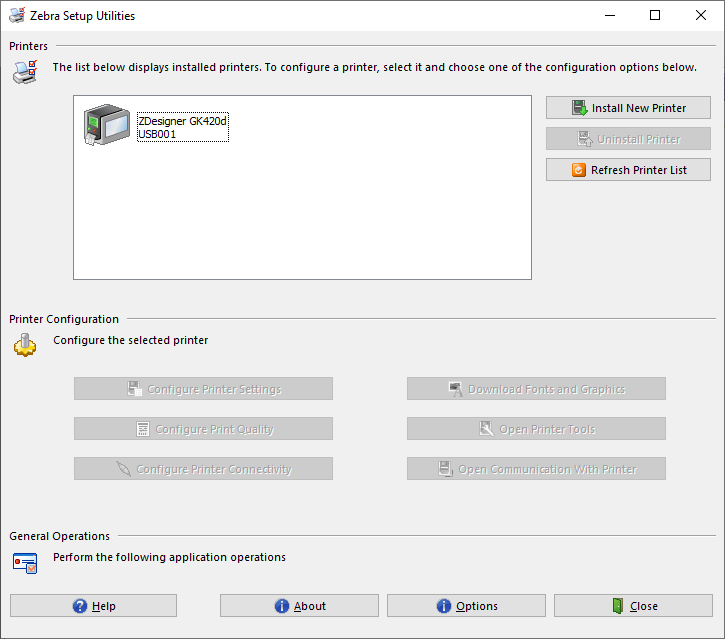
Task: Open Configure Print Quality
Action: pyautogui.click(x=203, y=429)
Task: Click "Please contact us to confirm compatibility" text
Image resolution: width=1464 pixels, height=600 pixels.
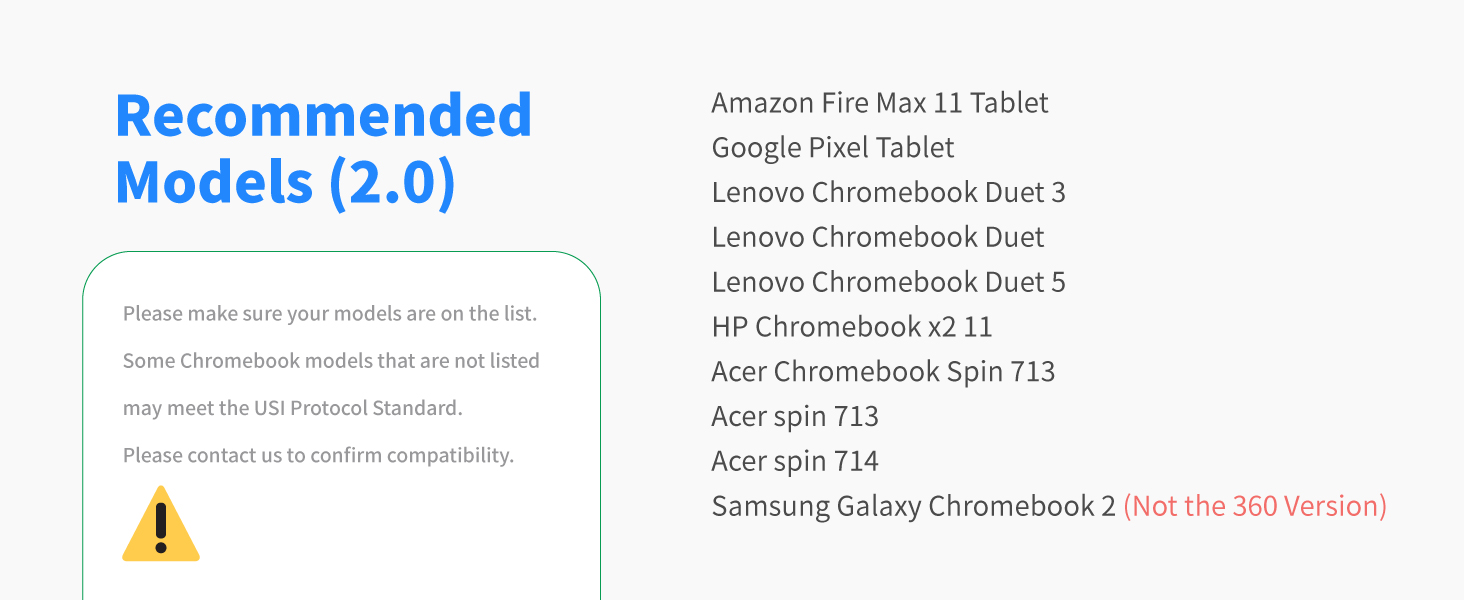Action: click(x=318, y=456)
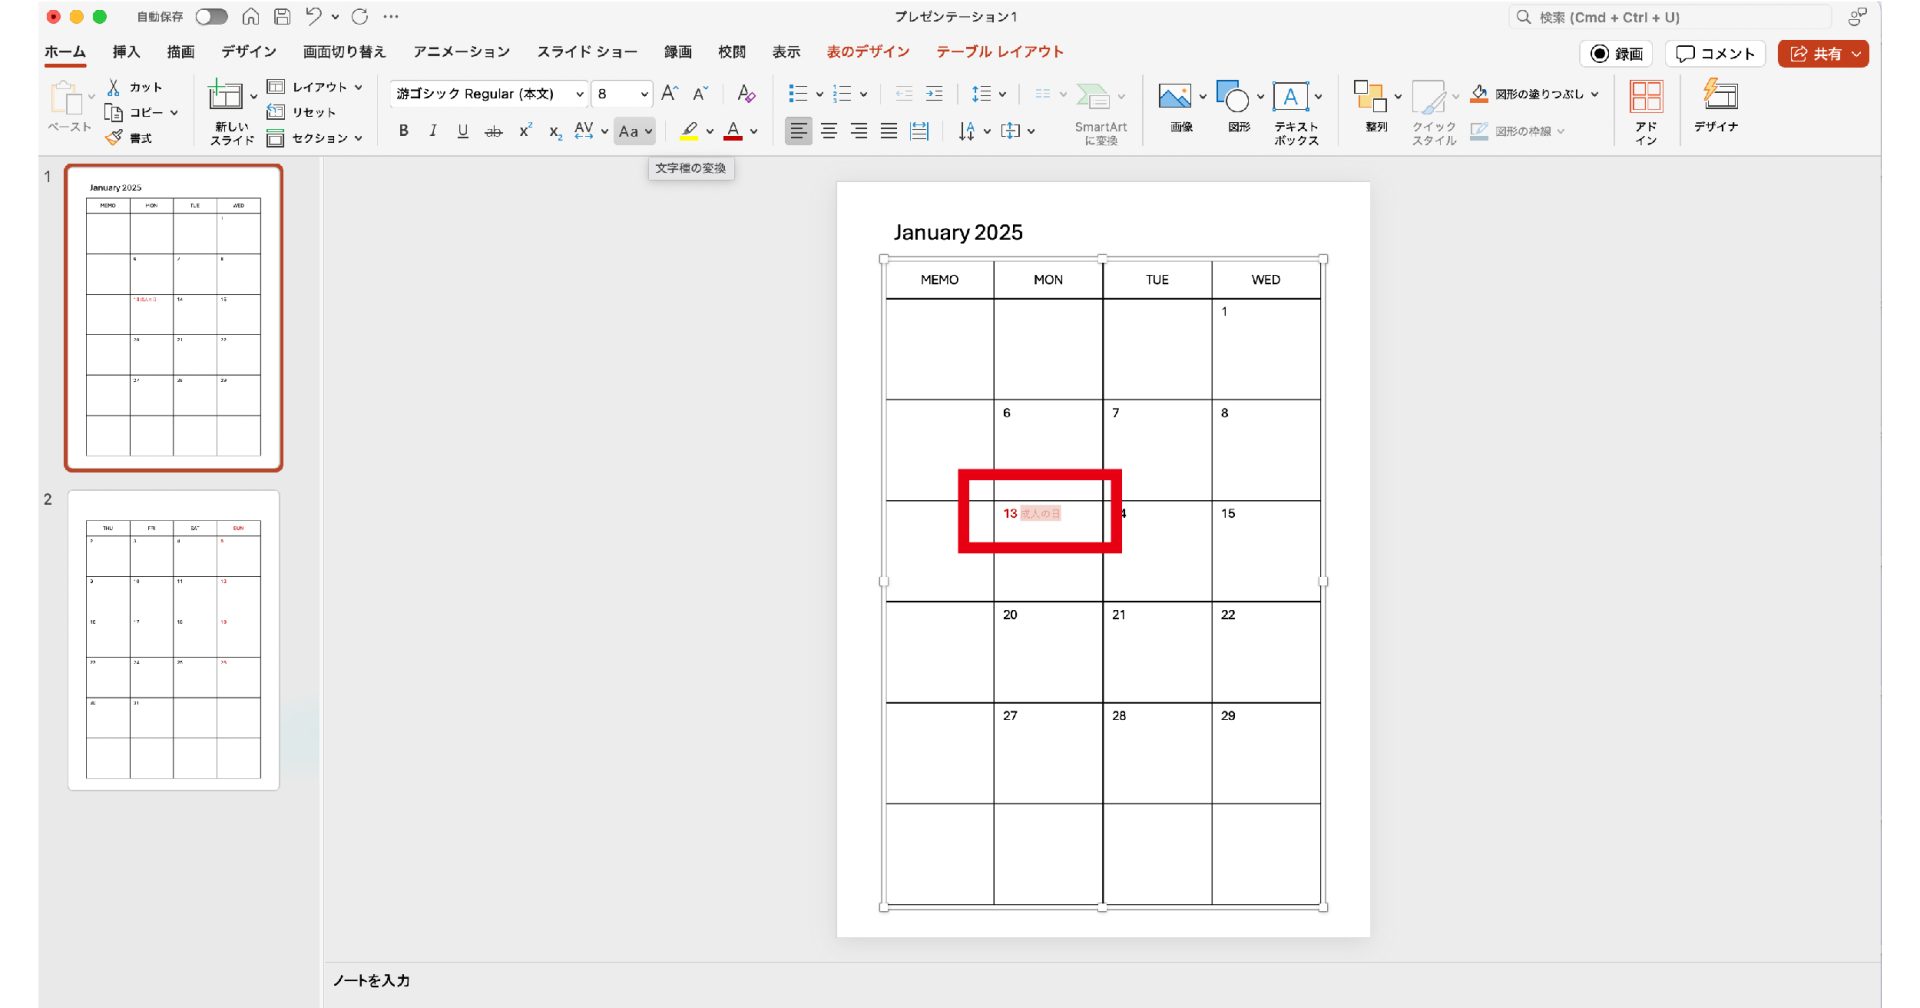Screen dimensions: 1920x1008
Task: Toggle left text alignment
Action: (798, 131)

* * *

• [Requirement]: Copy everything from the line containing "contact us to" down to the end of the rows, both ends included, leaving out the pictures.

• [Solution for this problem]:
Task: Click "Please contact us to confirm compatibility" text
Image resolution: width=1464 pixels, height=600 pixels.
Action: click(x=318, y=456)
Screen dimensions: 1920x1008
Task: Toggle left text alignment
Action: (798, 131)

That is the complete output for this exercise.